Dunkirk Review: "It Is A Relentless Movie!"

It is no surprise that Dunkirk is one of the most anticipated films of this year.


Former Royal Marine Cassidy Little, who was blown up in Afghanistan, has his say on the military blockbuster.

We all trust Christopher Nolan to tell a story.

If you don't, you've not been paying attention to his movies.

He revitalised Batman, he created the cult film Memento, and modernised space travel in Interstellar. So it is no surprise that Dunkirk is one of the most anticipated films of this year.

Here is the good news. It is a really good movie.

But the bad news is, it ain't a great movie.

The film 'Dunkirk' is the fictitious story of the evacuation in 1940, told from different perspectives.

It is told from the air, through Tom Hardy, through the sea, with Mark Rylance and Cilian Murphy, and on land, with the help of Fionn Whitehead.

These perceptions are a snapshot of what was happening during one of the biggest failed military campaigns in British history.

Nolan does what he does best, and messes with the chronology of the film to allow the story to have a larger impact, while climaxing at the same time.

Not to mention that it is a relentless movie! 

The combination of the special effects, action sequences and stunts - all happening one after another - is almost overwhelming.

It is beautifully shot, and the performance from the actors is good as well.

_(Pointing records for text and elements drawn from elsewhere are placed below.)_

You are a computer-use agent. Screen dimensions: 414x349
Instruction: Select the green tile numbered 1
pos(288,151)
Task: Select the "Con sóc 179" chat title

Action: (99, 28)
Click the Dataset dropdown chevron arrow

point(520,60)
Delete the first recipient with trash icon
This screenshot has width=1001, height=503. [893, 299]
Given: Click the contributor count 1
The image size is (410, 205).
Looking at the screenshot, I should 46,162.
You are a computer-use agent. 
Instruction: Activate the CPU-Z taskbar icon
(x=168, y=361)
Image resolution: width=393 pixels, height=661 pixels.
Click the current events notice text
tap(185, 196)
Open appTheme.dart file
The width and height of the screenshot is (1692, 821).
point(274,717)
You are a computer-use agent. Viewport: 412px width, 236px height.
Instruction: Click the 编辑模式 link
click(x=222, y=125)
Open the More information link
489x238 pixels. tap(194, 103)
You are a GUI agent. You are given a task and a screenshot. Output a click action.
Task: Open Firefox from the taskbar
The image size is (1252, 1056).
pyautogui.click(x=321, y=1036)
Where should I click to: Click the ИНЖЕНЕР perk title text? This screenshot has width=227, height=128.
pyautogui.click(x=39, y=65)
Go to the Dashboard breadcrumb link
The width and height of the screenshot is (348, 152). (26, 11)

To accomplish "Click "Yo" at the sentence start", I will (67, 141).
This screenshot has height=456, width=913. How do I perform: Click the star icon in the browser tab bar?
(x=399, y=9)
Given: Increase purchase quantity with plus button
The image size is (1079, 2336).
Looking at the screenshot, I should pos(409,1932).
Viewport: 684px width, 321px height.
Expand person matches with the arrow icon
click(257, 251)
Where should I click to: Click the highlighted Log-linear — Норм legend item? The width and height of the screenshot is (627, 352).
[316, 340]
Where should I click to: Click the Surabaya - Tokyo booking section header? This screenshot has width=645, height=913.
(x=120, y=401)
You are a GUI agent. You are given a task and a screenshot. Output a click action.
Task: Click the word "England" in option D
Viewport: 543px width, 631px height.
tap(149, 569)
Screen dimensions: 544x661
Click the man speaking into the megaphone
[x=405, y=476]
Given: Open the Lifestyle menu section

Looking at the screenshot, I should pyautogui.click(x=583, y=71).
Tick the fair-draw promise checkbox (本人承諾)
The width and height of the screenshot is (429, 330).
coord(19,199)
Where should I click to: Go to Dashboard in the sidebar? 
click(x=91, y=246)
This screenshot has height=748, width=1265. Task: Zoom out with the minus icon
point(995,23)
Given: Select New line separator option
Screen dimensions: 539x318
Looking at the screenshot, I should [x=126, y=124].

Even Harry Styles, who makes his acting debuts in this film, is not distracting from the overall story and sense of abandonment you get on the beach.


I got distracted a couple times while watching it and this shattered the illusion and broke the flow for me.

Some of the lines are a little too Hollywood. You will know them when you hear them because you will find yourself groaning, and wondering why.

Also - and I hate to do this - but we have to compare it to other war films to establish a benchmark. What we want is a Saving Private Ryan with the Union Jack tattooed on it.

The first half hour of Saving Private Ryan almost perfectly immersed us on the beach of Normandy.

In Dunkirk, there was none of that.

Yes, you see some men getting blown up, but the true carnage of war is not found in this movie... No body parts, no blood in the water, nothing.

There are a couple bodies, but there are supposed to be thousands of people dead on the beach, and I really didn't get that impression.

Maybe that was because they wanted to keep the film PG, or maybe it is simply because Nolan is not known for his gore, but I felt it was missed.


I also want to bring up that it got me thinking about our modern soldier.

In a day and age where terror attacks are on our streets, and the advice from our government is to run, hide and report, we are given a film about the British public who sailed across the channel to pick up soldiers who were being left to their death.

It seems there might be something we can learn from those early, civilian heroes. What I will say, is that it left me with that 'feel-good' feeling.

And on the big screen, with lots of sound, it is a sight to behold. In the end, it is very much worth the watch.

Get down to you local Forces Cinema, as it is doing the rounds, and pay the money to see it, because you will like it, if you are interested in war movies or not.

And on top of all of that, I think there is already an Oscar buzz about it.